Hope played a key role in her transformation from a young widowed women living in a small village in India, to a bankers wife in Baden, Iowa. She held on to what was left, built on it, while hoping for a better turn of events. Considering the past trials, Jasmine was once again content with her life, and let’s just say her happiness with Bud didn’t last forever. Relationships have their ups, and their downs, but what keeps a person holding on when they deal with a ‘down’? Hope. Hope keeps you holding on to something, even when it’s barely anything.
People hold on as long as they can because hope keeps them thinking that they still have a chance and that something good can come out of the bad. Bud Ripplemeyer is Jasmines middle-aged husband and father to her adoptive son. When they met he was an average man, and when they were married it was just the same. But sometime into the marriage, Bud was shot in his back and paralyzed. Many men or women who have to deal with a crippled companion feel like that there companion is tying them down. When the injury first occurred, Jasmine was accepting of it, and kind of became his caretaker. After I Prepare him for bed, undo the shoes, pull off the pants, sponge-bathe him, he likes me to change roles, from caregiver to temptress” . This quote made by Jasmine shows that she cares for him, but there relationship in transforming from love to a job. After a while she became fed up and wanted to live life freely. She later ran away with another man. Her life with Bud had no spark, and she wanted something to look forward to every morning, and that new man could giv e that to her. She deals with having to choose between who she wants to be with.

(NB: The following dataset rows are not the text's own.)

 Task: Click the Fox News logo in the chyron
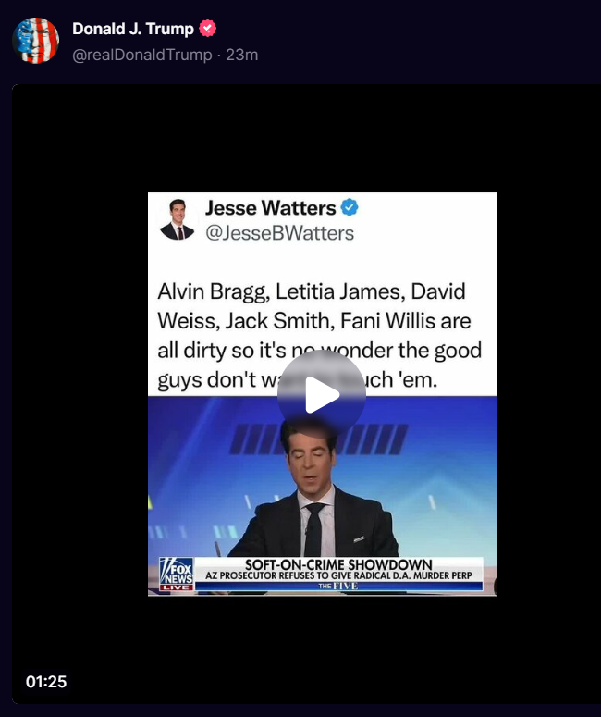[x=176, y=570]
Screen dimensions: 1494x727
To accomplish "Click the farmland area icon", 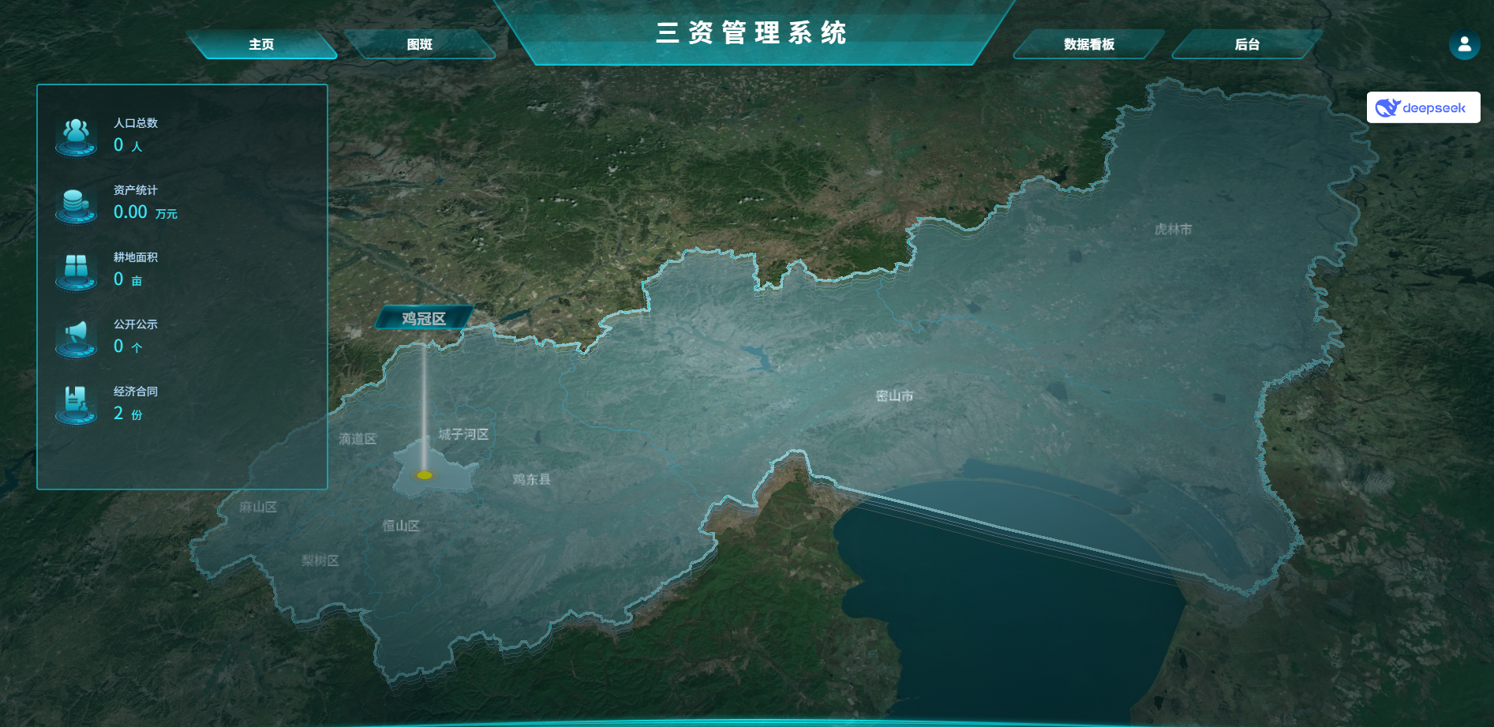I will coord(76,271).
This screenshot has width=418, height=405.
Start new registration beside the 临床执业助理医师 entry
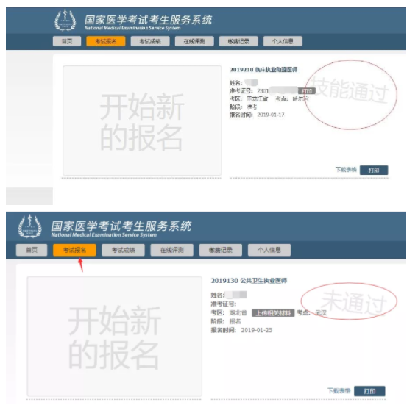[142, 121]
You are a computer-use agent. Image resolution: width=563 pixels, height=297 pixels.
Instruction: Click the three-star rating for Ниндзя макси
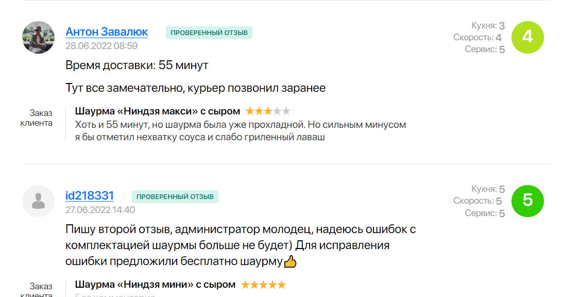[268, 111]
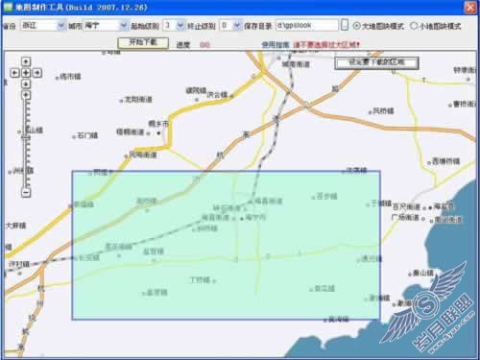Viewport: 480px width, 360px height.
Task: Pan the map right with the arrow button
Action: tap(37, 73)

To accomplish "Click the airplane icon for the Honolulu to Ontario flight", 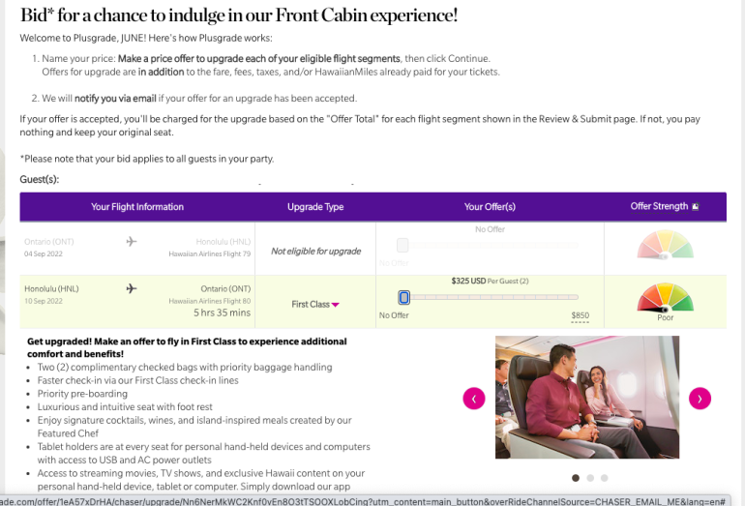I will tap(132, 288).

She does ultimately choose the other man, but she did feel some sort of duty toward Bud because of there child, and that was the last strand that kept there friendship going. They split the custody of there daughter, but she could have simply let Bud go after that, but she held on, and with her hope of having a brighter future, she now had a relationship with the father of her only maternal child. With hope Jasmine is happy mother, wife, adult and friend. When Jasmines gets raped, when her husband dies, and when she has to choose between her two lovers, the theme of hope is shown.
When women or men get raped or even worse lose the spouse, it can have an everlasting effect on them. By dealing with the situation in a positive effort while keeping hope that things will get better, things will work themselves out, and Jasmine is a great example of that. Jasmine also shows hope when she goes through the tough time of helping bud and choosing who to be with, but she does what her heart tells her, and ends up happy. When you think you’ve reached a point of no return, pick your self up, dust your self off, keep hope, and start building.